In a recent post on X, Kotak pointed out that mutual fund assets under management (AUM) now make up 31 percent of total bank deposits in May 2025—a significant structural shift in financial intermediation since the COVID-19 era. While calling it a “huge post-covid shift”, the veteran banker also struck a note of caution, warning, “Let’s be alert about excessive exuberance,” urging both investors and regulators to stay vigilant against potential overheating in the equity markets.
Mutual fund assets under management (AUM) as a share of bank deposits have seen a steady rise over the years—from 13 percent in FY15 and 16 percent in FY17, to a sharper uptick post-Covid. The ratio surged to 21 percent in FY21, climbed to 26 percent in FY24, and reached 29 percent in FY25, reflecting a growing shift toward financial investments.

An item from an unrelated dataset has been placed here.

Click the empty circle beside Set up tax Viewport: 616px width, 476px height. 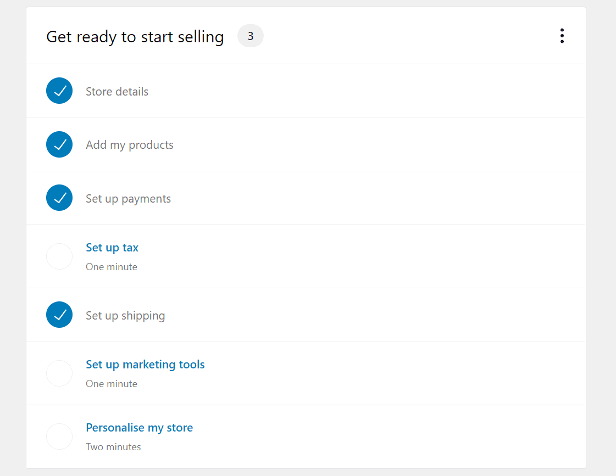(59, 256)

Kotak noted that before COVID-19, mutual funds formed a far smaller proportion of India’s household savings. Since then, their share has grown sharply, driven largely by greater participation in equity mutual funds. The proportion of equity AUM within total mutual fund assets has nearly doubled, he said, suggesting a rising preference for market-linked instruments over traditional fixed-return products.
India’s saver turns investor. Post Covid, mutual fund AUM share, mainly equity,has doubled to 31% of bank deposits. Reflects structural change in financial intermediation. It grows domestic risk capital and creates an equity culture. But let’s be alert about excessive exuberance. pic.twitter.com/KajiUX4f5B
— Uday Kotak (@udaykotak) June 20, 2025
To be sure, the monthly inflow into mutual funds through the Systematic Investment Plan (SIP) route rose by 0.21 percent to a fresh high of Rs 26,688 crore in May, latest data from AMFI showed on June 10.
Experts believe that the underlying trend remains robust. Strong SIP inflows, which we have witnessed in recent times, can be expected to continue. This continues to reflect investors’ long-term commitment to equities.
The moderation in monthly flows (equity funds) appears more cyclical than structural, and with macroeconomic indicators largely supportive, flows into equity funds could regain momentum in the coming months.